What you will do: Lines containing the word "button" are to be copied from the data below.

Data in this exercise:
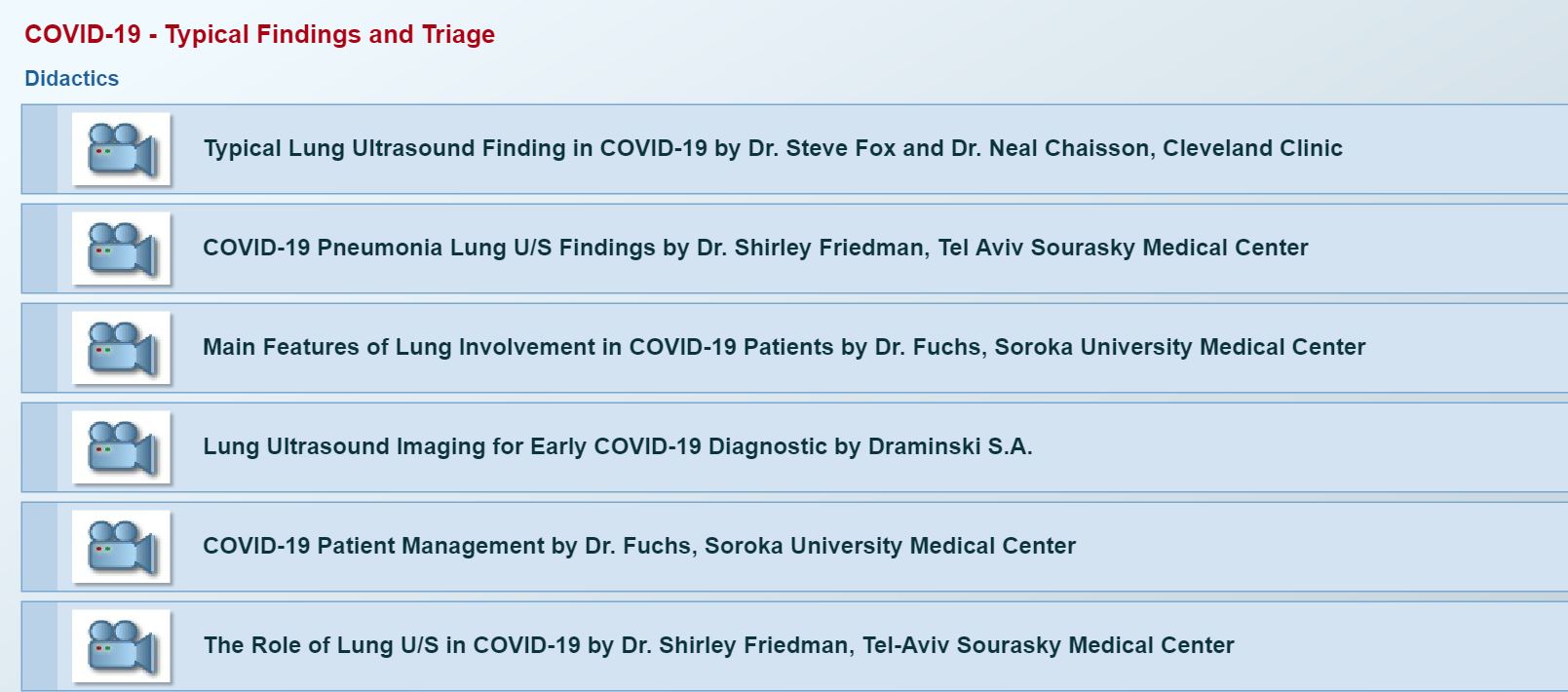Select the left edge strip of the Draminski row
The image size is (1568, 692).
coord(40,447)
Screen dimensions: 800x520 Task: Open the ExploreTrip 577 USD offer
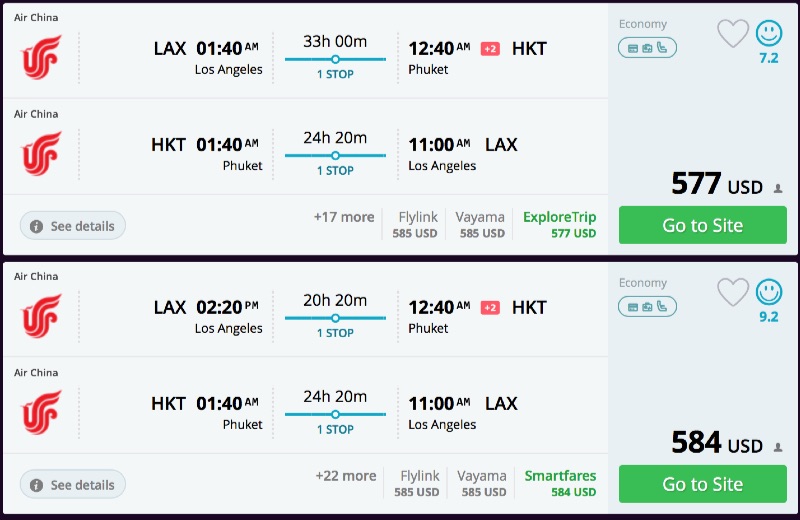click(x=559, y=225)
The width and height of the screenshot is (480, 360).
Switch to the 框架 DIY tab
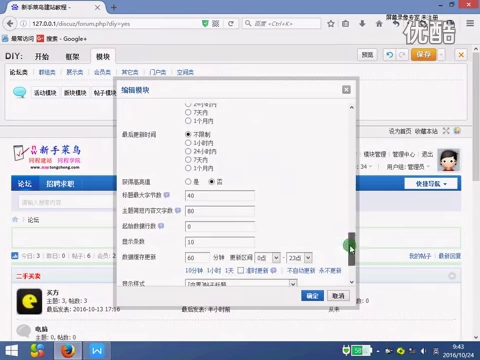(x=72, y=57)
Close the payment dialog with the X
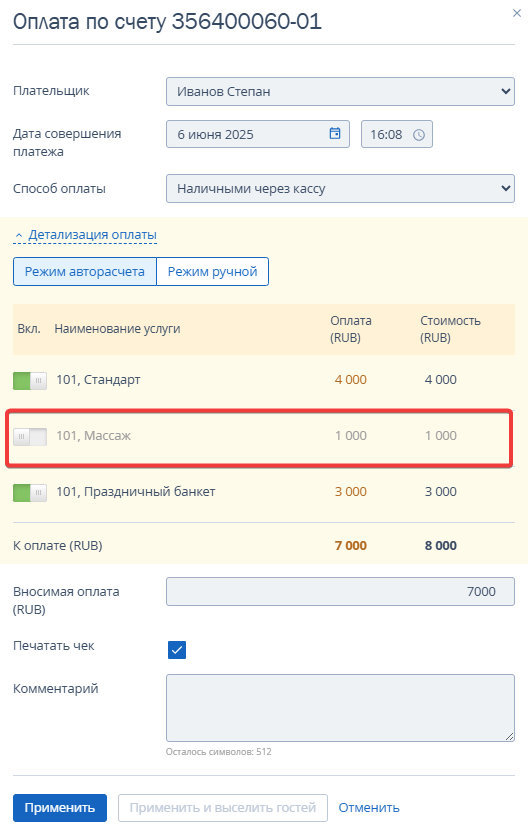Viewport: 530px width, 835px height. click(516, 13)
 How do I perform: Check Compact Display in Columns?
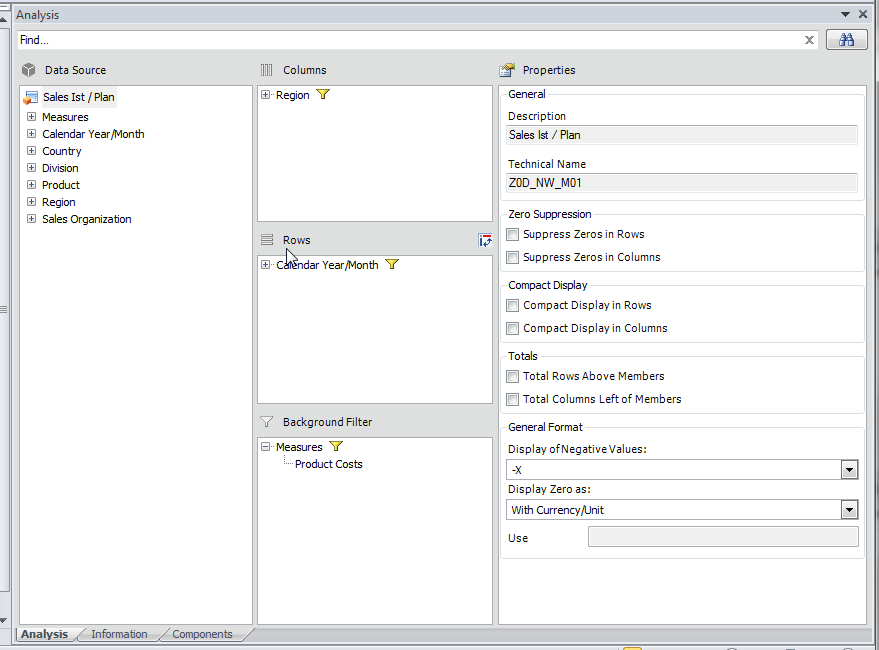click(512, 328)
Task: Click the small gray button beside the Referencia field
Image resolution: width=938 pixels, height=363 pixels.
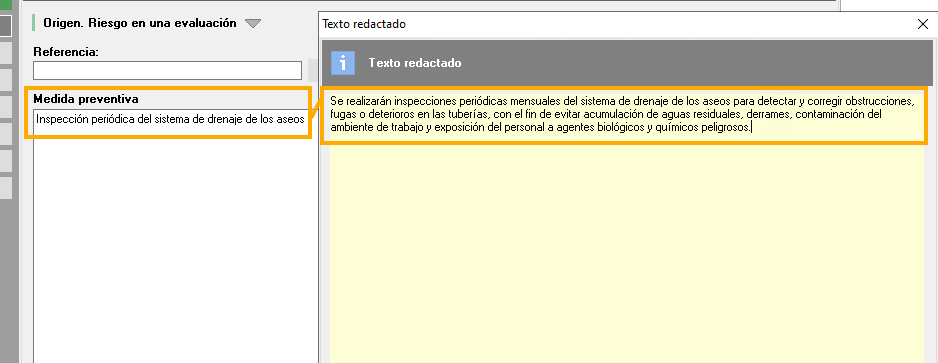Action: click(x=312, y=71)
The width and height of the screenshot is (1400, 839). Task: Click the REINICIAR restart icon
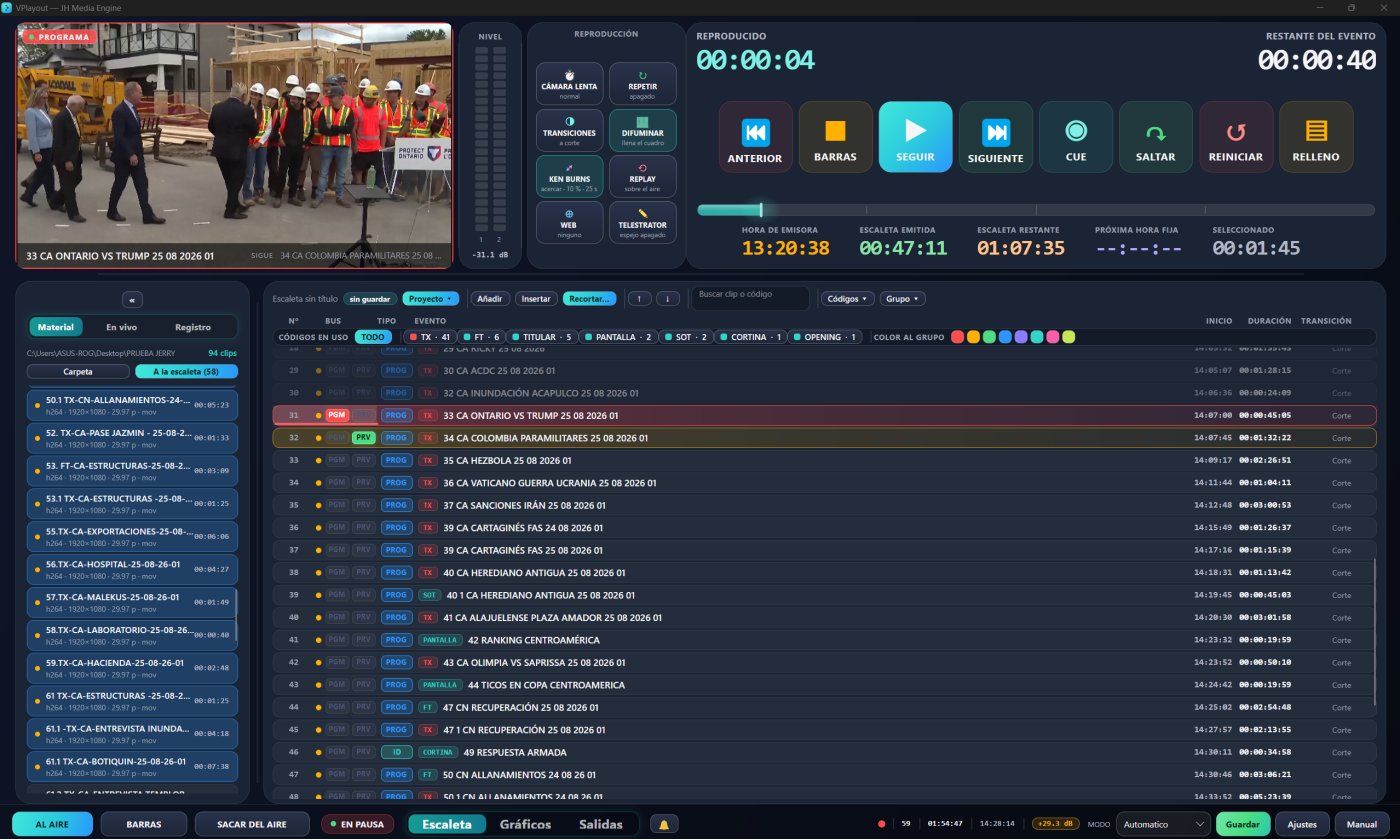1236,132

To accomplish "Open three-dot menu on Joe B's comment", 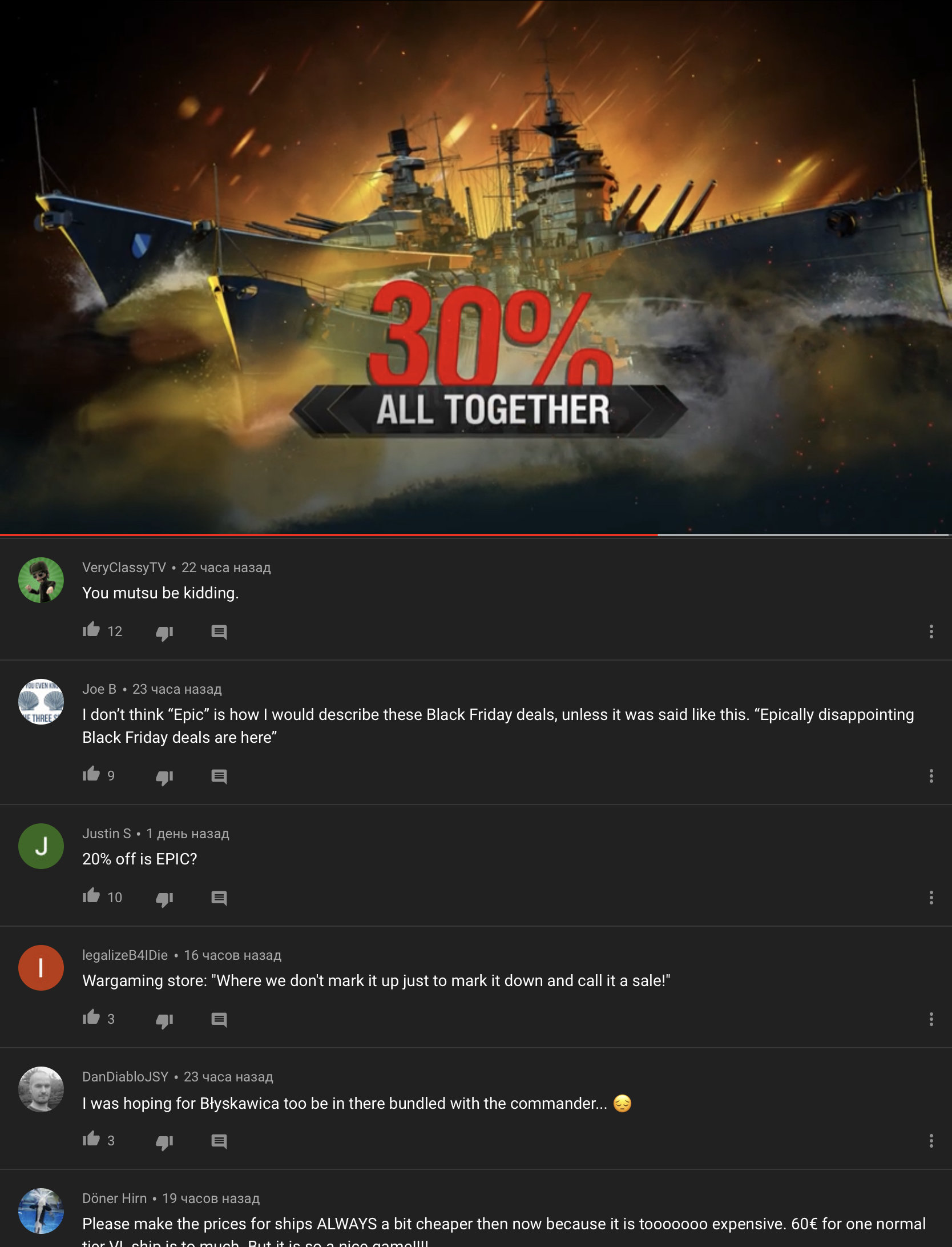I will click(931, 776).
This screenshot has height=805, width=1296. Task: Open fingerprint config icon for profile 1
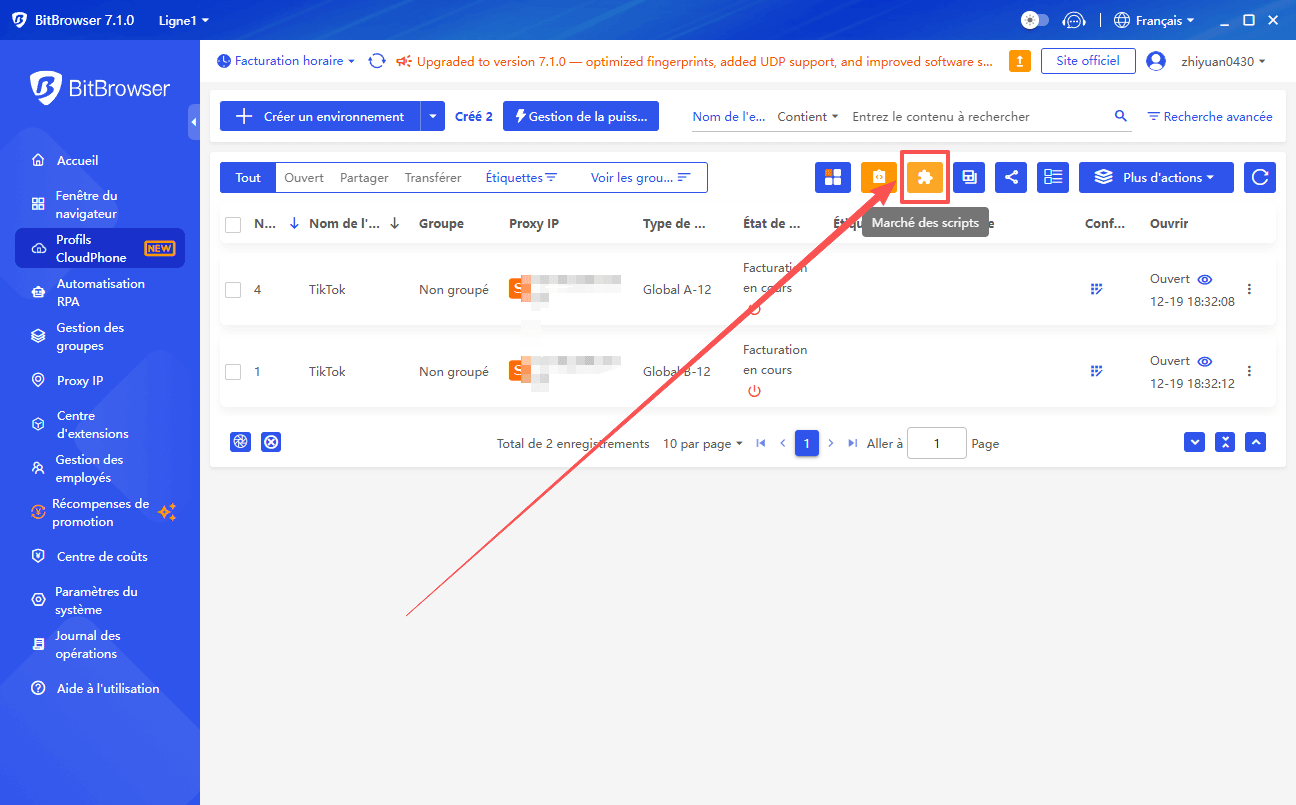click(x=1096, y=371)
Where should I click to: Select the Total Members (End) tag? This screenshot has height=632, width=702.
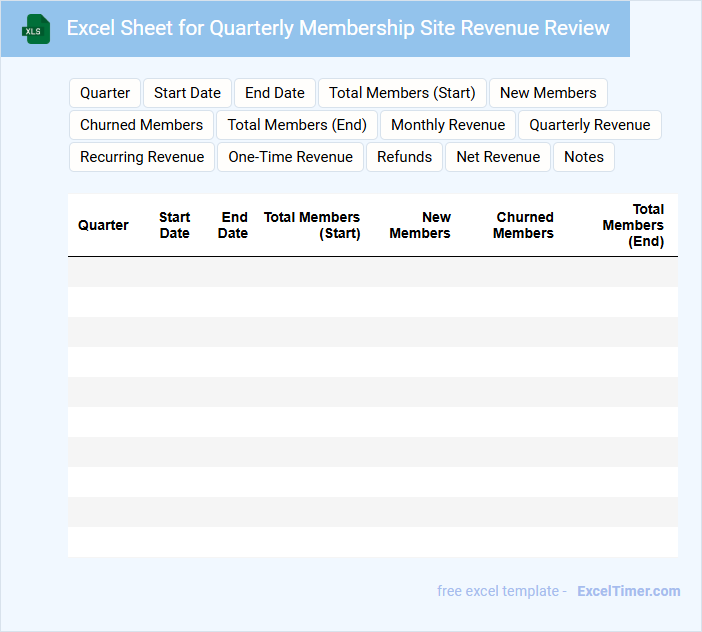[x=297, y=125]
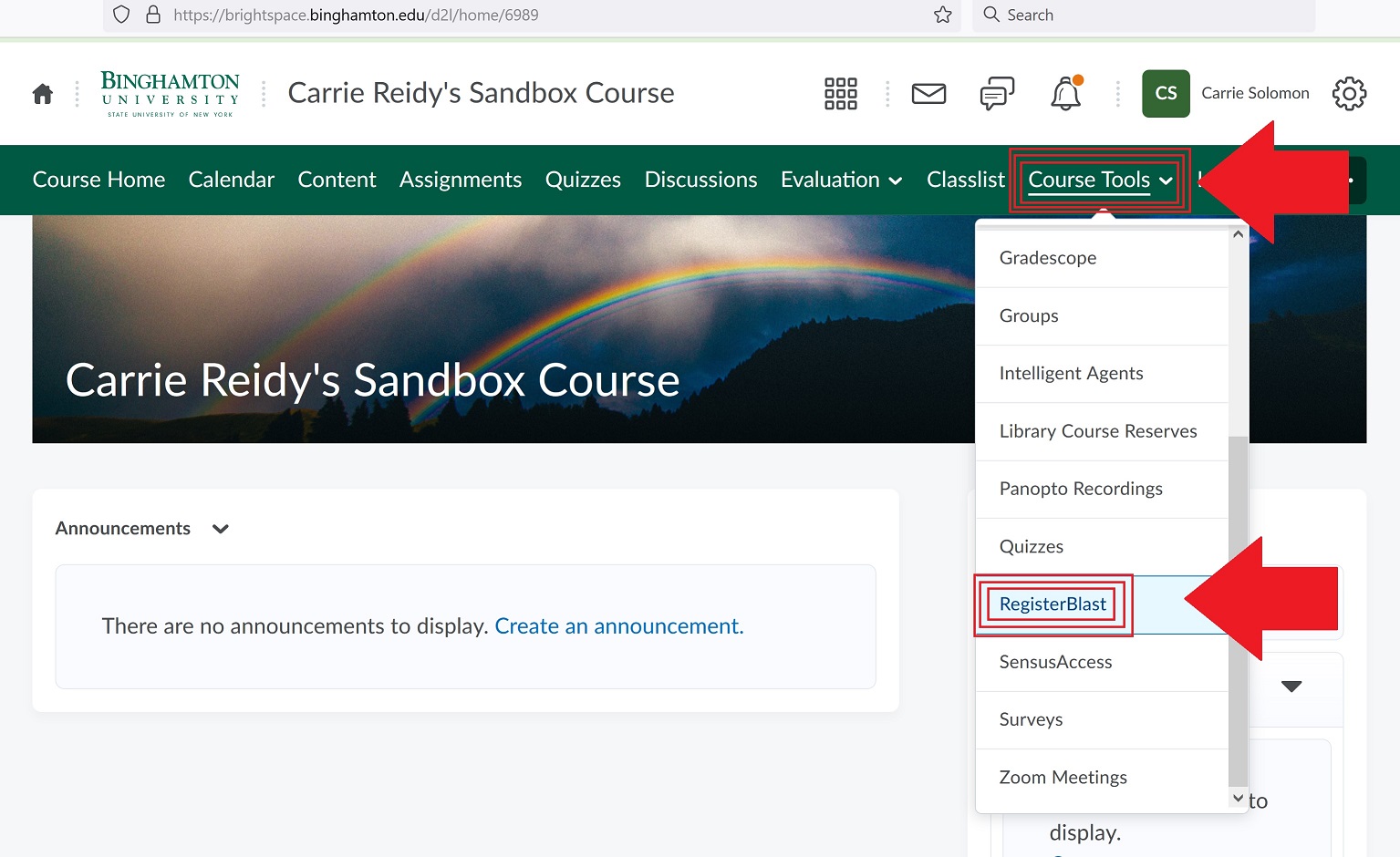Open Panopto Recordings menu item
The height and width of the screenshot is (857, 1400).
click(1081, 490)
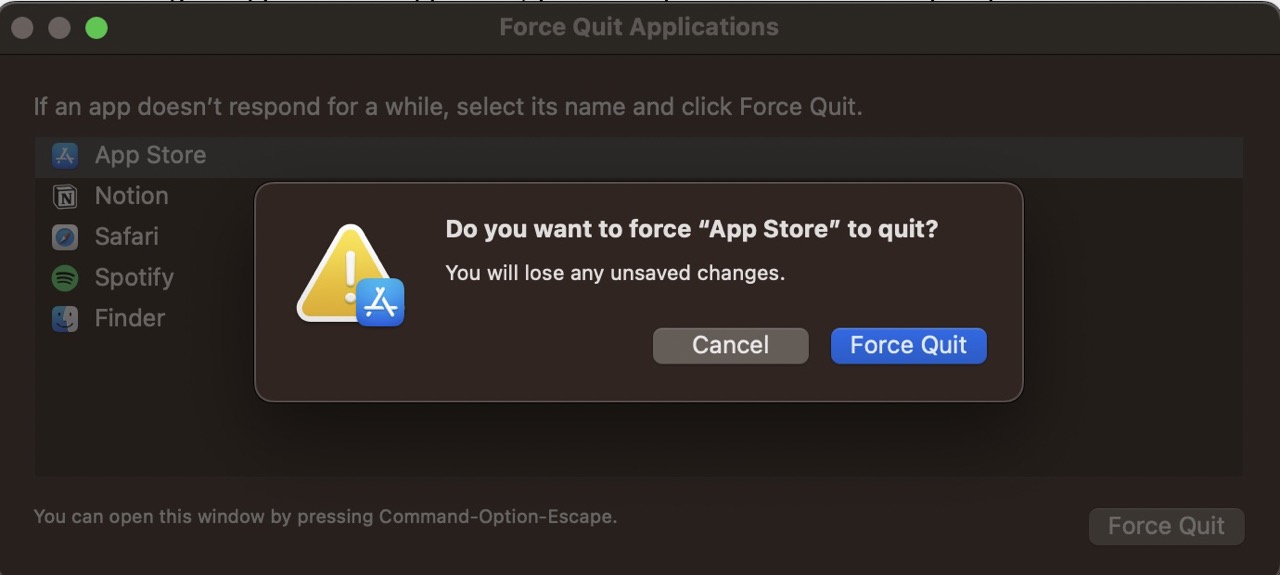Select the "Spotify" name in the app list
The image size is (1280, 575).
[x=134, y=278]
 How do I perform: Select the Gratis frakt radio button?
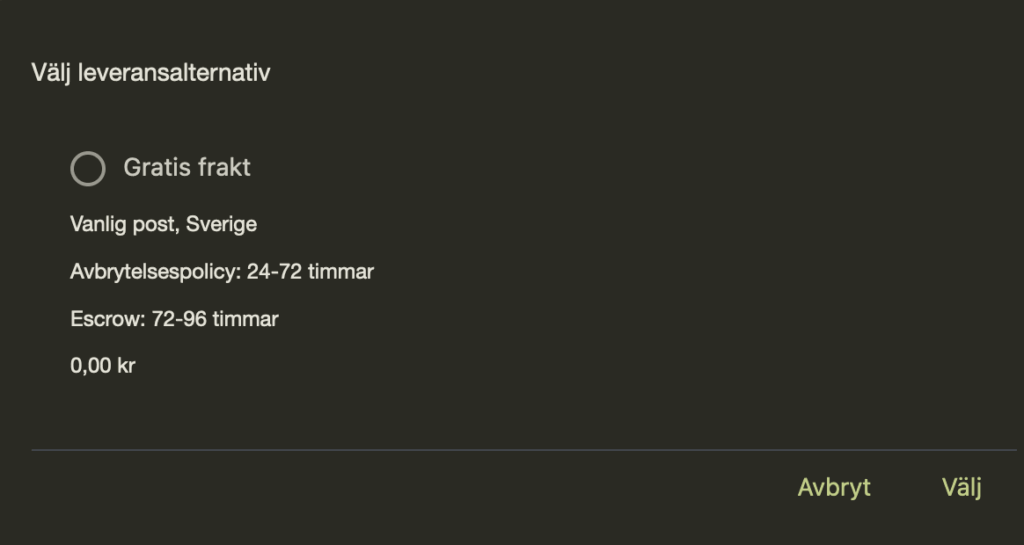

Solution to the problem:
Task: Click the small gray button beside the Referencia field
 How do I perform: Select the Gratis frakt radio button?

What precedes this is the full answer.